While Scarred Hearts is clearly Jude’s most visually compelling work, it is simultaneously an imposing and difficult film for the same reason. There’s a certain foreshadowing when the author arrives at the sanatorium, with the decription that “this place is like a drug, it gets into your blood” invoked as much for Blecher’s character as for the audience. He enters the hospital with high spirits, joking and reflecting on what lies ahead and we feel that optimism. Likewise, we feel the sense of pain, anger, and frustration that consumes him throughout his stay as Jude escalates a sense of cinematic cabin fever. Some scenes will pass in a few seconds or with a single take, while others are substantially longer, five to ten minute-long dialogue scenes centering around moments of self-castigation and anger. Jude shot the film in abandoned sanatorium used in that period and we spend close to two hours within its walls. The growing sense of isolation felt by Blecher is framed as a sort of inverted fairytale: chaotic, frustrated, but feverish and continually unreal. In perfectly capturing this environment, the viewing experience is resultantly taxing for the audience; we’re led by Blecher and Jude towards “a new inner light, full of sadness.”

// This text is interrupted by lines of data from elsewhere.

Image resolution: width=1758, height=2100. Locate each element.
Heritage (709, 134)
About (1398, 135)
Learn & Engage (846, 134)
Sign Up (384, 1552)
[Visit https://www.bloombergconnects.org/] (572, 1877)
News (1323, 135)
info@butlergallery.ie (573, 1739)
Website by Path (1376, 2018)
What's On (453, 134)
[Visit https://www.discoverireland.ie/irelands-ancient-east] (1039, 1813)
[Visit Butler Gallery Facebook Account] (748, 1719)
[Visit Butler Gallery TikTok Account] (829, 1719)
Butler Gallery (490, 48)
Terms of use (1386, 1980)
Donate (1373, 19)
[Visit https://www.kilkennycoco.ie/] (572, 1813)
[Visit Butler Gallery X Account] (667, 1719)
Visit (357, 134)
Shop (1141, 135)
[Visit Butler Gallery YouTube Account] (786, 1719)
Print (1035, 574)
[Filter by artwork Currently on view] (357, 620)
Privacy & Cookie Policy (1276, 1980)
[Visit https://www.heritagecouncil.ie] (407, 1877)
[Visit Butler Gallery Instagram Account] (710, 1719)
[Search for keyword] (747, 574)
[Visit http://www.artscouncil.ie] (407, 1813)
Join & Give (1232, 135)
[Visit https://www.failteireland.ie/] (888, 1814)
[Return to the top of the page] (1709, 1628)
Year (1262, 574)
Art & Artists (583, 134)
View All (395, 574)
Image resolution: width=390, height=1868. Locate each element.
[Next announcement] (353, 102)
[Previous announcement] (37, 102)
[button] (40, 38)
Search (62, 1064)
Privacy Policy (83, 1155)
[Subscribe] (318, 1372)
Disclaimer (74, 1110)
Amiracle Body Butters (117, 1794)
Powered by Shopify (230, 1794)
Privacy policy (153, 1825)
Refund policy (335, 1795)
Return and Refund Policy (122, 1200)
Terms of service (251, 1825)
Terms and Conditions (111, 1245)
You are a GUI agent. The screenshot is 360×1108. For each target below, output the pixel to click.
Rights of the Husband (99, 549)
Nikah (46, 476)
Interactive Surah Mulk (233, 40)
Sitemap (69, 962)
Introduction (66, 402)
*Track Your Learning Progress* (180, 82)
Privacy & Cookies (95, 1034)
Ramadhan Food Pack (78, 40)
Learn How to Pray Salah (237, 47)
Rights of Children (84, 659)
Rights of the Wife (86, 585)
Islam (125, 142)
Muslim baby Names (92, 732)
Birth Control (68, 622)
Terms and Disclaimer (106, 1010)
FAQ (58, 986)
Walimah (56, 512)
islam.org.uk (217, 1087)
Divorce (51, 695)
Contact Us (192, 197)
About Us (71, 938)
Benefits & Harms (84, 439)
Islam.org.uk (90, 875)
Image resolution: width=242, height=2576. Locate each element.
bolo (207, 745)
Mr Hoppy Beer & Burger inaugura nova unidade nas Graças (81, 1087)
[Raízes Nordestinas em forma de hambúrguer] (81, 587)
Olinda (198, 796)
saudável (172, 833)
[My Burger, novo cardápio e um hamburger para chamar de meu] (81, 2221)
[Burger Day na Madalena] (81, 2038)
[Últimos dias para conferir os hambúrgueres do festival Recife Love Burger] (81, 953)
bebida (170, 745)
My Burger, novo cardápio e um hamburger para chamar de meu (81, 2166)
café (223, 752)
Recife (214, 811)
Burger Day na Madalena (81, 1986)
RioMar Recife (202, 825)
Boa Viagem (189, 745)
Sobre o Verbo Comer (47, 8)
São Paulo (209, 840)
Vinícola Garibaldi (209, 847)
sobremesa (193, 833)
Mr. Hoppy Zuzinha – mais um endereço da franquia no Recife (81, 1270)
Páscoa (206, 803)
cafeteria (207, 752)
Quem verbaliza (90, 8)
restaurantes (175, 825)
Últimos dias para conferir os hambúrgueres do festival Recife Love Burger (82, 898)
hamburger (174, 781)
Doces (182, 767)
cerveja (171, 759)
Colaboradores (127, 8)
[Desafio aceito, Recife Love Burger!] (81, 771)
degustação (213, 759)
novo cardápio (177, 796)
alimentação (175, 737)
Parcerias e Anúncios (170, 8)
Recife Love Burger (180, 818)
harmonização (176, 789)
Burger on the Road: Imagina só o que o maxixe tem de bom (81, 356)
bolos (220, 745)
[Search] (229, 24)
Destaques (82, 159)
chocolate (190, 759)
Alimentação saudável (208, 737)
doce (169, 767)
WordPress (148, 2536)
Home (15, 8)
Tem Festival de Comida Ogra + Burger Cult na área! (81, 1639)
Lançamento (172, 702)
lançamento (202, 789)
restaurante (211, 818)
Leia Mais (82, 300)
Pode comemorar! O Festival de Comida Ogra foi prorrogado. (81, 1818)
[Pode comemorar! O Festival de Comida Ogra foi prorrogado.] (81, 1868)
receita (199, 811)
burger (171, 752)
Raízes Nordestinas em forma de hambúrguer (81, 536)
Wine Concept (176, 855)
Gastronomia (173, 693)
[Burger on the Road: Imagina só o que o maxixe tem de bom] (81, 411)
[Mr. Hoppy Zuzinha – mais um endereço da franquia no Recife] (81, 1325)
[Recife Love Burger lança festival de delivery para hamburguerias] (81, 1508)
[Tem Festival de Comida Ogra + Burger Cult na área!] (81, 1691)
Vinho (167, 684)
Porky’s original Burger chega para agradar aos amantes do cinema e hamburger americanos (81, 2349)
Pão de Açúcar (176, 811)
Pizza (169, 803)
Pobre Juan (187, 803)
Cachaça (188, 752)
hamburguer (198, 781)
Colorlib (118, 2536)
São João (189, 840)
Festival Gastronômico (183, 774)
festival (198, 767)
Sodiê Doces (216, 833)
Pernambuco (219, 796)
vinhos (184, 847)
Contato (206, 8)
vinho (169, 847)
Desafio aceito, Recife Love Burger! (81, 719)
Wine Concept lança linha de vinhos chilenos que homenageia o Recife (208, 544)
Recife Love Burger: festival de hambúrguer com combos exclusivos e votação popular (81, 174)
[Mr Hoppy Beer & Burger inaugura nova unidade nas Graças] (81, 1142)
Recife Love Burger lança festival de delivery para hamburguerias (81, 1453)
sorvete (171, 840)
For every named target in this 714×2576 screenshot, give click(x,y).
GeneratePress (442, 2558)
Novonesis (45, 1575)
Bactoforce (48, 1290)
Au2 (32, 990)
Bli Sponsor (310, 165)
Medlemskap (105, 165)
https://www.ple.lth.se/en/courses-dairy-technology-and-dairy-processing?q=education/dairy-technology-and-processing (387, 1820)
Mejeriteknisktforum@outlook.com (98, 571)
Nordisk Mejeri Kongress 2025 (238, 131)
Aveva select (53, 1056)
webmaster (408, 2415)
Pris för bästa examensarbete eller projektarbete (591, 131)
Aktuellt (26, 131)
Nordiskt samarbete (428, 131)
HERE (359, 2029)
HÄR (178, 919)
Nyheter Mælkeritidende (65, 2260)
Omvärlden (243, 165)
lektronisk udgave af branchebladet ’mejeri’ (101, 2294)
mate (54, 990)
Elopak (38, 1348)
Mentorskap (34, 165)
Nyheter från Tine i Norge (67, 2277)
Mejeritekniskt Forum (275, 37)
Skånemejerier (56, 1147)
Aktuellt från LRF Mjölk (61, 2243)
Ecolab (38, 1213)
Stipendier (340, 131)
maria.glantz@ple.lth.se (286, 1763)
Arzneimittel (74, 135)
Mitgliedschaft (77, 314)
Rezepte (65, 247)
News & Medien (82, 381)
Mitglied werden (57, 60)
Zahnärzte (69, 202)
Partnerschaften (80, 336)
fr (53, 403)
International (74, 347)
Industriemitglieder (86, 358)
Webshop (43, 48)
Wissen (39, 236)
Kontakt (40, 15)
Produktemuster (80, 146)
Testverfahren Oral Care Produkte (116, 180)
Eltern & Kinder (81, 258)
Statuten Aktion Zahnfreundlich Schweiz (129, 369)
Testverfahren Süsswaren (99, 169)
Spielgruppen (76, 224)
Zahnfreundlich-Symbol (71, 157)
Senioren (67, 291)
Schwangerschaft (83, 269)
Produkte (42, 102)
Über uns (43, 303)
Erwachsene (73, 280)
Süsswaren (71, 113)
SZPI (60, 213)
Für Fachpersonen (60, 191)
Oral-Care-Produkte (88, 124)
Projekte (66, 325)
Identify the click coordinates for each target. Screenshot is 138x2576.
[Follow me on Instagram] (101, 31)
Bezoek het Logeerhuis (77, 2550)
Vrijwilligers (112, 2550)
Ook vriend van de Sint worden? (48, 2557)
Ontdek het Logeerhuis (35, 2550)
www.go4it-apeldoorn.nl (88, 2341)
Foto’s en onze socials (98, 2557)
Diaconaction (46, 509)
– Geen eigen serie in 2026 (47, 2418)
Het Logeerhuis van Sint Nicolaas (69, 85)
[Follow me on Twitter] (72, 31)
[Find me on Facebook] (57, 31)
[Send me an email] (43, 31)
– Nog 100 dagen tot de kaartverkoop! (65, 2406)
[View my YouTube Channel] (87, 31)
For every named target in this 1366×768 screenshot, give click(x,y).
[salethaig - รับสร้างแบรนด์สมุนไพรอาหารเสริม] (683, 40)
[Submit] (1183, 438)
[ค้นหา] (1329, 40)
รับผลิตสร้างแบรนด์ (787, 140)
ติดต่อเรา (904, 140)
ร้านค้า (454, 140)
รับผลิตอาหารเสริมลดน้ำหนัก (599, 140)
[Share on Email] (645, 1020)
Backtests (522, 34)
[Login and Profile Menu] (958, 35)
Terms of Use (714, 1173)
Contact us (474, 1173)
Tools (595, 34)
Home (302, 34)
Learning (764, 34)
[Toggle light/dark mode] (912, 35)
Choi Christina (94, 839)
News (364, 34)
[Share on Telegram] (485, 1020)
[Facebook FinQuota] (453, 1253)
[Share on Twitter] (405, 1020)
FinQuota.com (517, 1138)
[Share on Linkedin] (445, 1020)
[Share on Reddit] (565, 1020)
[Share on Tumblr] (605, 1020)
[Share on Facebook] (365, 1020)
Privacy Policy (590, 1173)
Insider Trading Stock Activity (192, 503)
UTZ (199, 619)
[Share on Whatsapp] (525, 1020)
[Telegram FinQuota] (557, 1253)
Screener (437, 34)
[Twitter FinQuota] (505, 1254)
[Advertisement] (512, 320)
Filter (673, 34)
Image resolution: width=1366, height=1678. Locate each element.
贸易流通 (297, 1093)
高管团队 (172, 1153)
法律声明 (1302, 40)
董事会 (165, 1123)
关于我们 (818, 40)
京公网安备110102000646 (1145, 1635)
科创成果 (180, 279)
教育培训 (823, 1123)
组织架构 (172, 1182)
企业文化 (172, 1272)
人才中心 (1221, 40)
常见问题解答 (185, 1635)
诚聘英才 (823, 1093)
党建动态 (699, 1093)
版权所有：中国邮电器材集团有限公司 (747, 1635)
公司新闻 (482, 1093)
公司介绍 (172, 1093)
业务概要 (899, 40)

Jude’s growing filmography appears to be working towards an image of the director as a filmmaker concerned explicitly with establishing a public and personal dialogue with the history of the form he works within. There’s a sense of timelessness in everything he’s creating, too, in spite of their period settings. The tendencies and neurotic tidbits in his characters and the fantasy of his plots run alongside an inextricable social realism, resulting in dense cinematic universes. Scarred Hearts is a work that shines a light on a relatively overlooked artist in Romania’s history, whilst at same time affirming of one of their most important artists working today.